For patients who have survived a stroke or TIA, the secondary prevention guidelines recommend managing vascular risk factors, especially high blood pressure, Type 2 diabetes, cholesterol, triglyceride levels and not smoking, as well as limiting salt intake and/or following a Mediterranean diet, and engaging in moderate-intensity aerobic activity for at least 10 minutes four times per week, or vigorous-intensity aerobic activity for at least 20 minutes twice per week, if they are capable of physical activity.

“In fact, approximately 80% of strokes can be prevented by controlling blood pressure, eating a healthy diet, engaging in regular physical activity, not smoking and maintaining a healthy weight,” said Amytis Towfighi, vice-chair of the guideline writing group, and director of neurological services at the Los Angeles County Department of Health Services in Los Angeles, USA.

For healthcare professionals, the updated treatment recommendations highlighted in the guideline include:

  • Using multidisciplinary care teams to personalise care for patients, and employing shared decision-making with the patient to develop care plans that incorporate a patient’s wishes, goals and concerns.
  • Screening for and diagnosing atrial fibrillation and starting blood-thinning medications to reduce recurrent events.
  • Prescribing antithrombotic therapy, including antiplatelet medications or anticoagulant medications to prevent blood clotting, for nearly all patients who do not have contraindications. However, the combination of antiplatelets and anticoagulation is typically not recommended for preventing second strokes, and dual antiplatelet therapy, taking aspirin along with a second medicine to prevent blood clotting, is recommended in the short term—but only for specific patients with early-arriving minor stroke and high-risk TIA, or severe symptomatic stenosis.
  • Carotid endarterectomy, surgical removal of a blockage or, in select cases, the use of a stent in the carotid artery, should be considered for patients with narrowing arteries in the neck.
  • Aggressive medical management of risk factors and short-term dual antiplatelet therapy are preferred for patients with severe intracranial stenosis thought to cause the stroke or TIA.
  • In some patients, it is now reasonable to consider percutaneously closing the small and fairly common heart defect known as a patent foramen ovale.

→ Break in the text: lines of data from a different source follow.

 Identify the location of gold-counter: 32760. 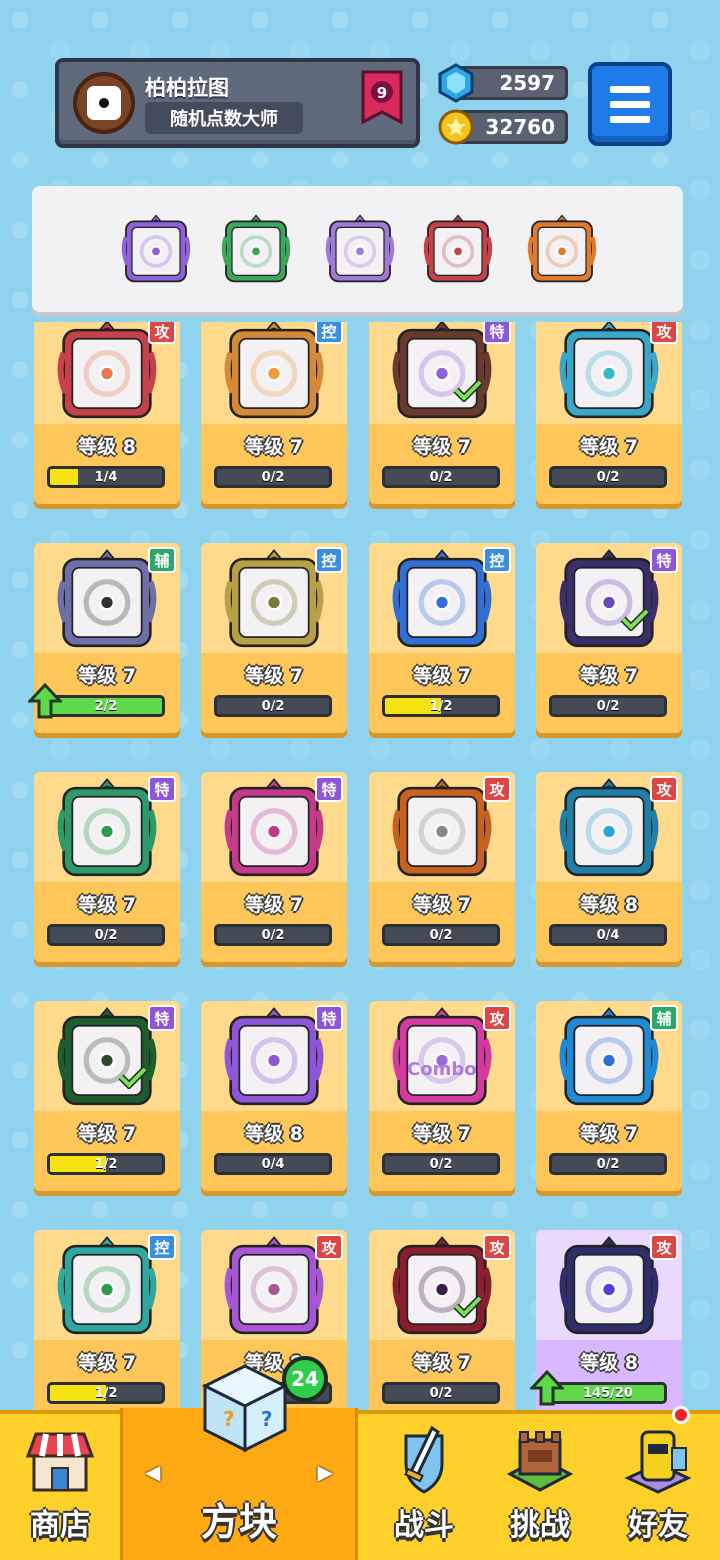
(503, 127).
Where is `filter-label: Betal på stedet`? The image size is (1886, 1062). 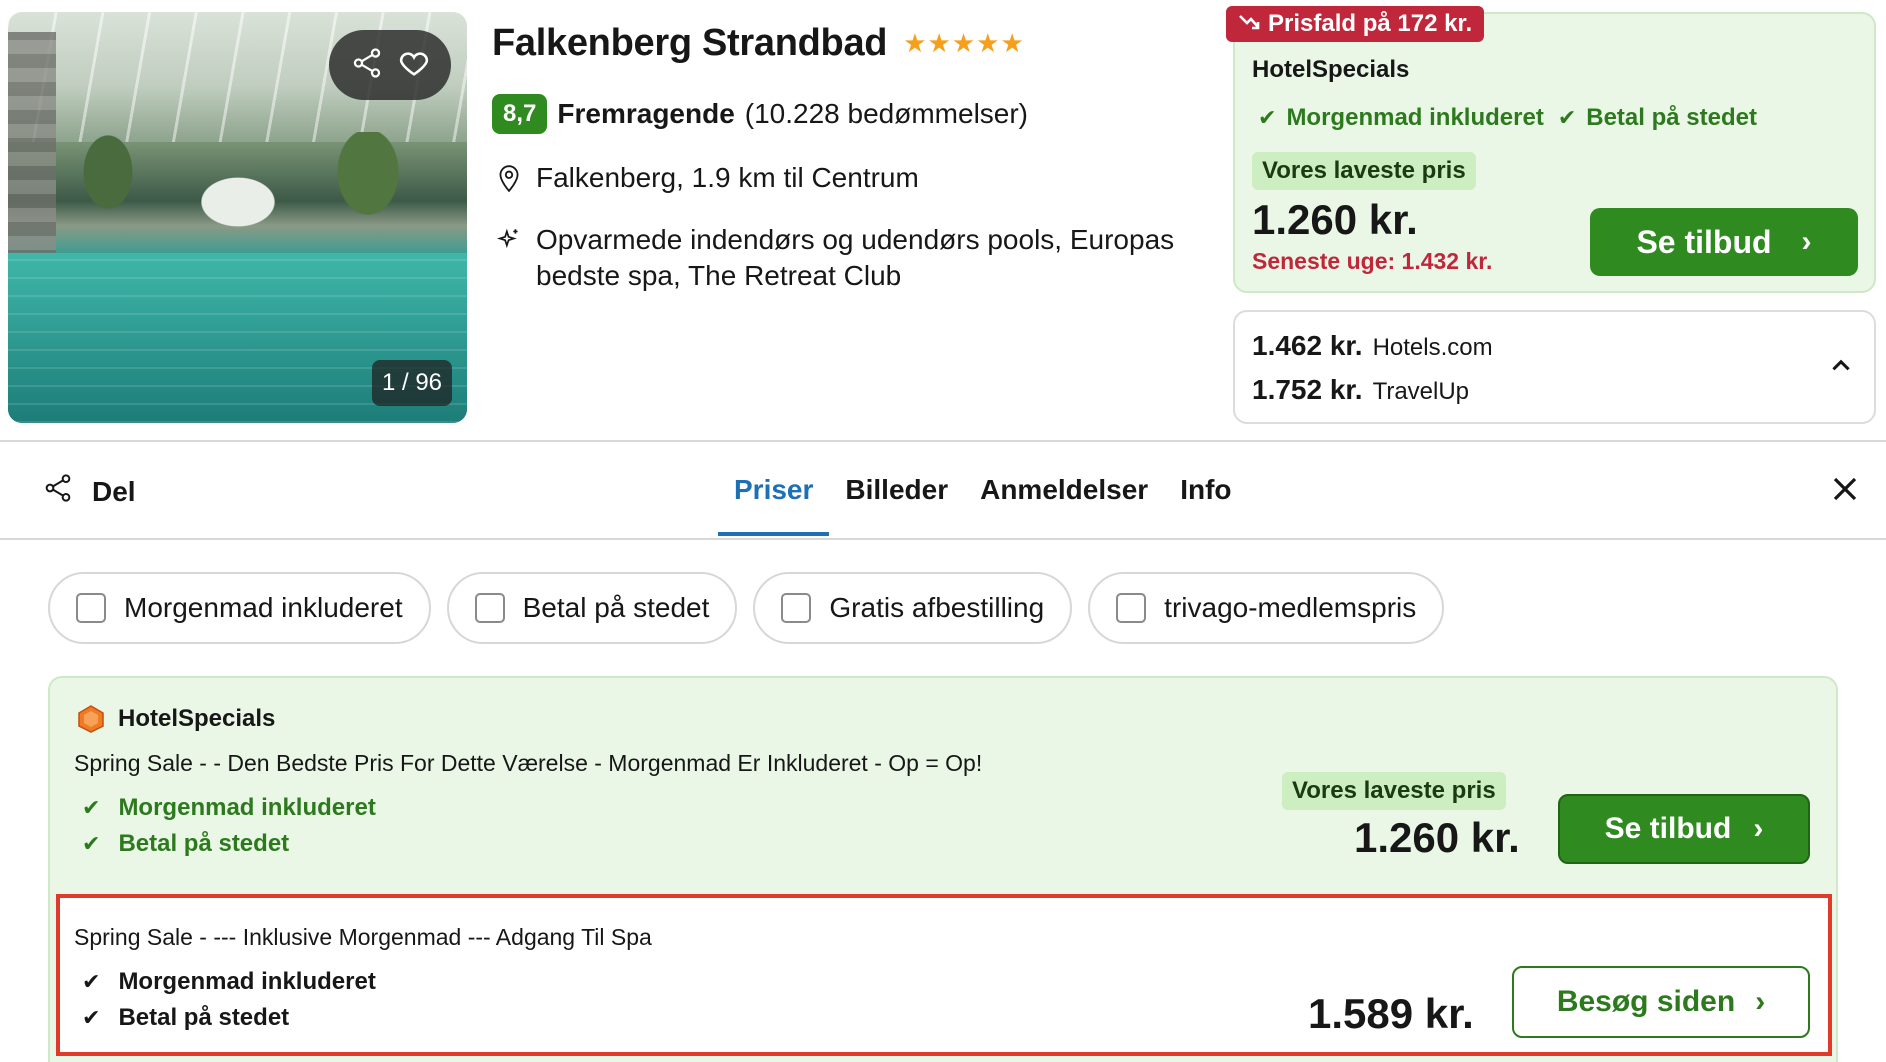
filter-label: Betal på stedet is located at coordinates (616, 608).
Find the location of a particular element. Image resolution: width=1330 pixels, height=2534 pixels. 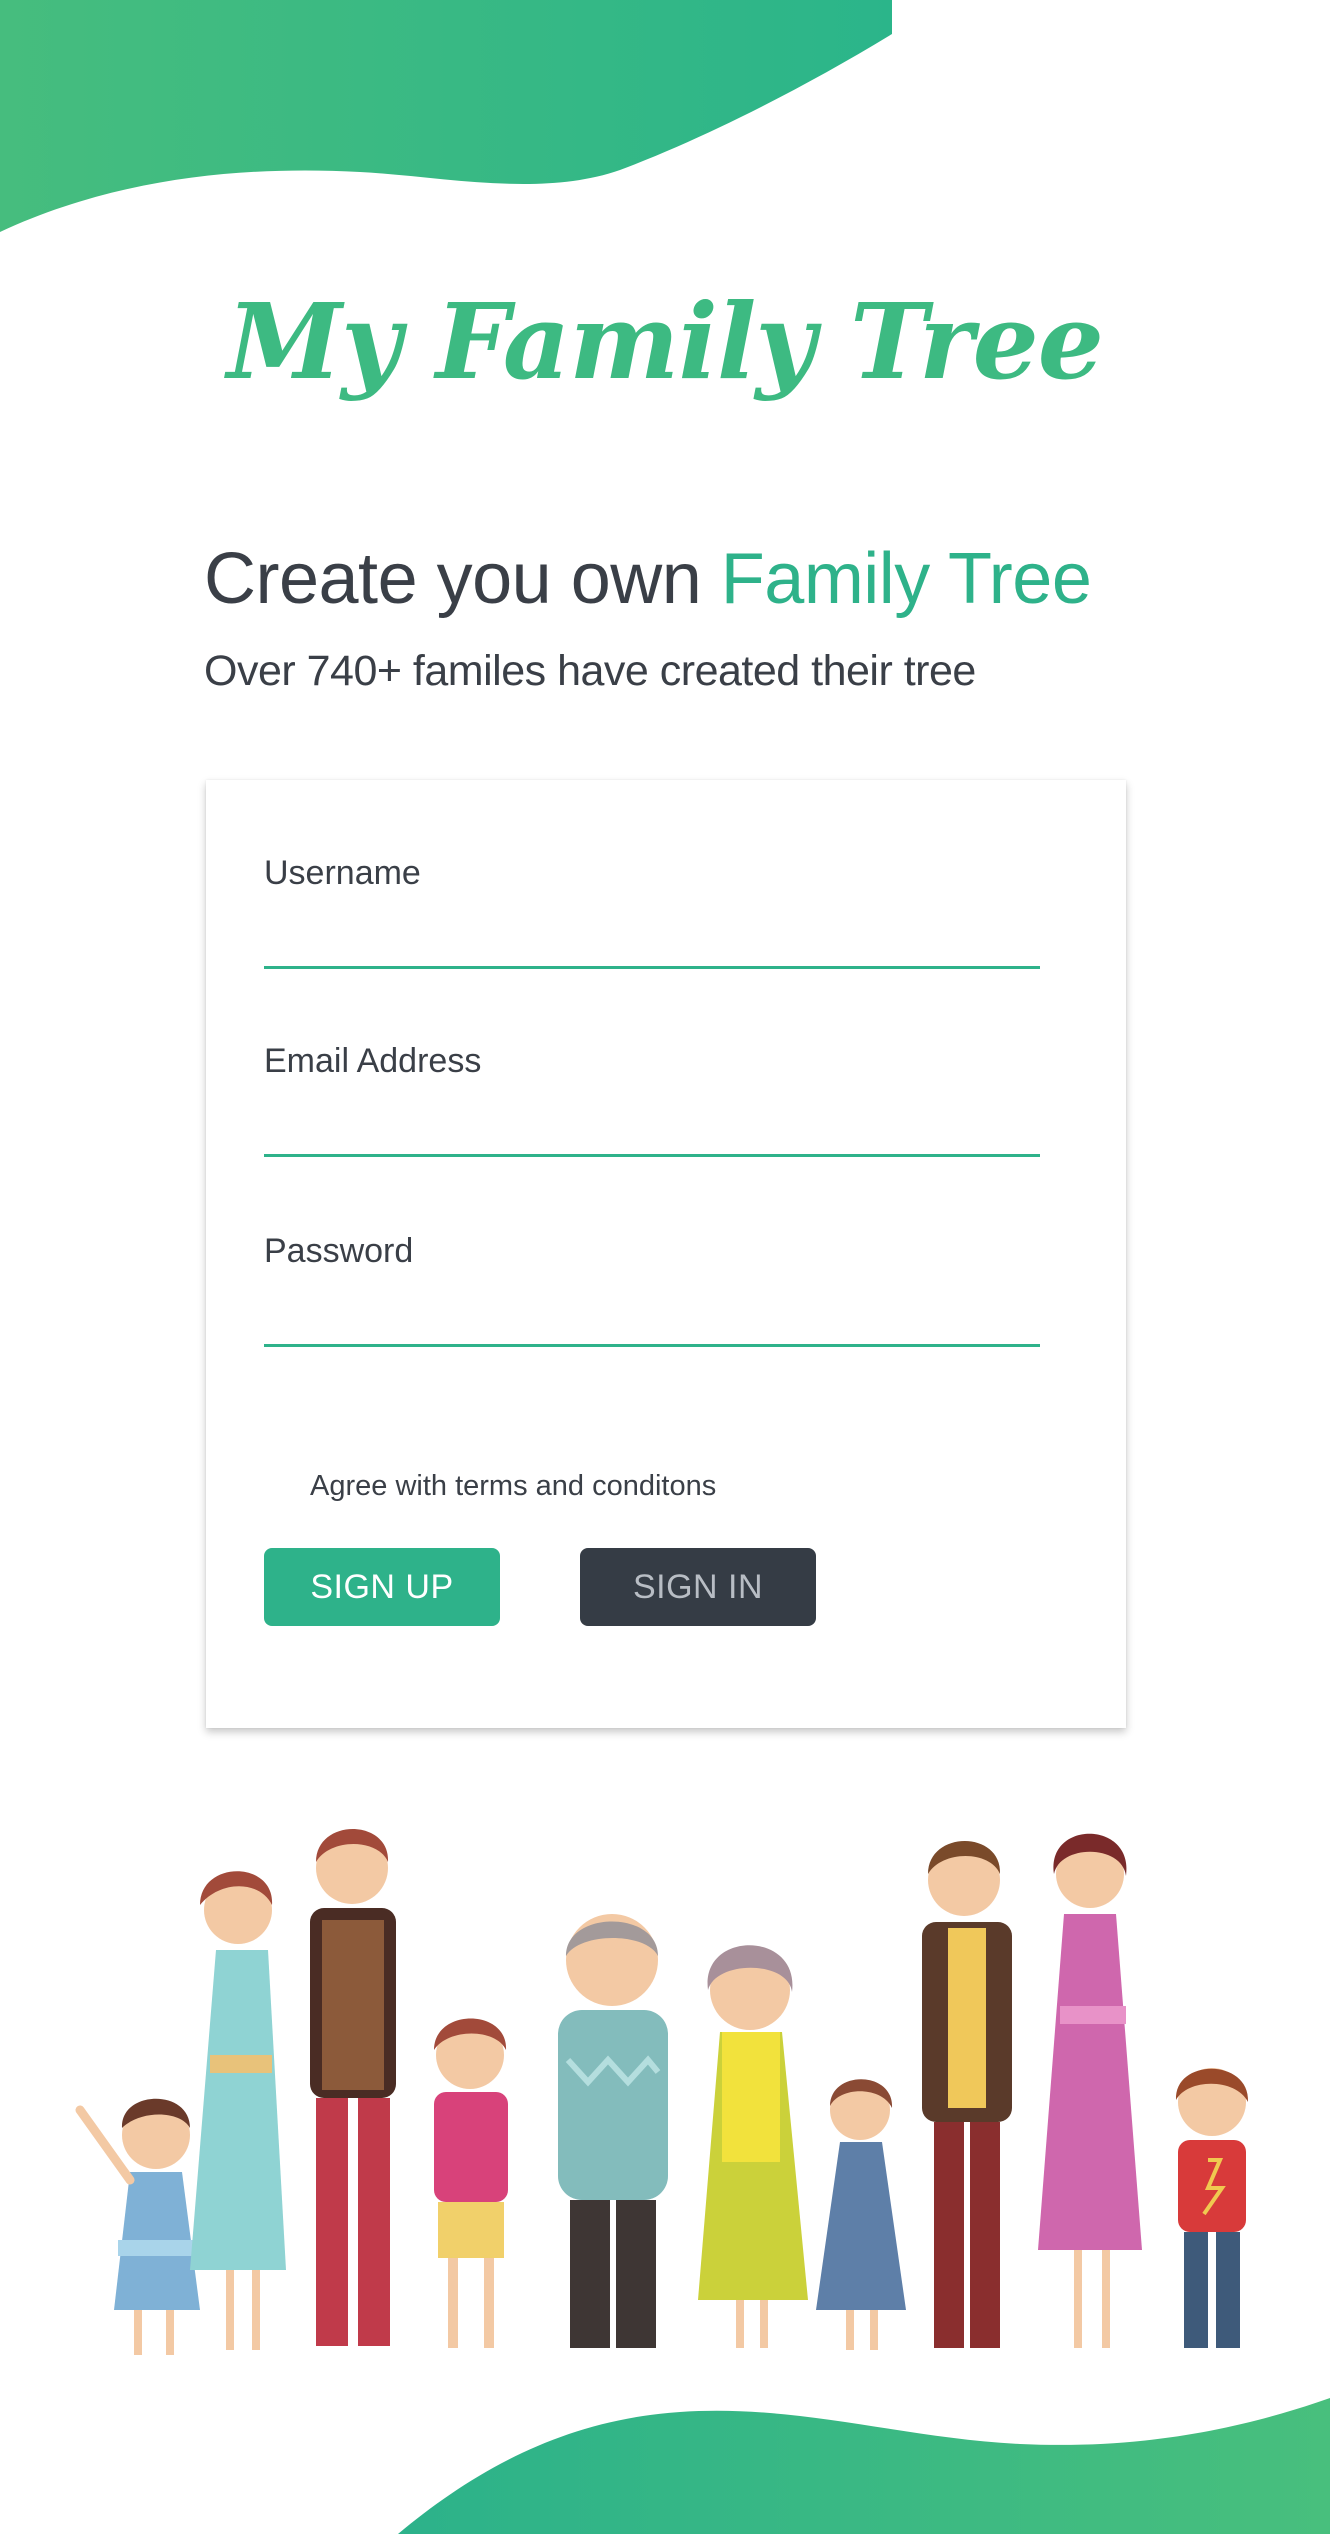

grandma-figure is located at coordinates (753, 2146).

The guideline is accompanied by a systematic review article, published simultaneously, entitled “Benefits and Risks of Dual Versus Single Antiplatelet Therapy for Secondary Stroke Prevention.” The review paper, chaired by Devin L Brown, is a meta-analysis of three short-duration clinical trials on dual antiplatelet therapy (DAPT) and concludes DAPT may be appropriate for select patients.

The review authors note: “Additional research is needed to determine: the optimal timing of starting treatment relative to the clinical event; the optimal duration of DAPT to maximise the risk-benefit ratio; whether additional populations excluded from POINT and CHANCE [two of the trials examined], such as those with major stroke, may also benefit from early DAPT; and whether certain genetic profiles eliminate the benefit of early DAPT.”

“The secondary prevention of stroke guideline is one of the ASA’s flagship guidelines, last updated in 2014,” Kleindorfer added. “There are also a number of changes to the writing and formatting of this guideline to make it easier for professionals to understand and locate information more quickly, ultimately greatly improving patient care and preventing more strokes in our patients.”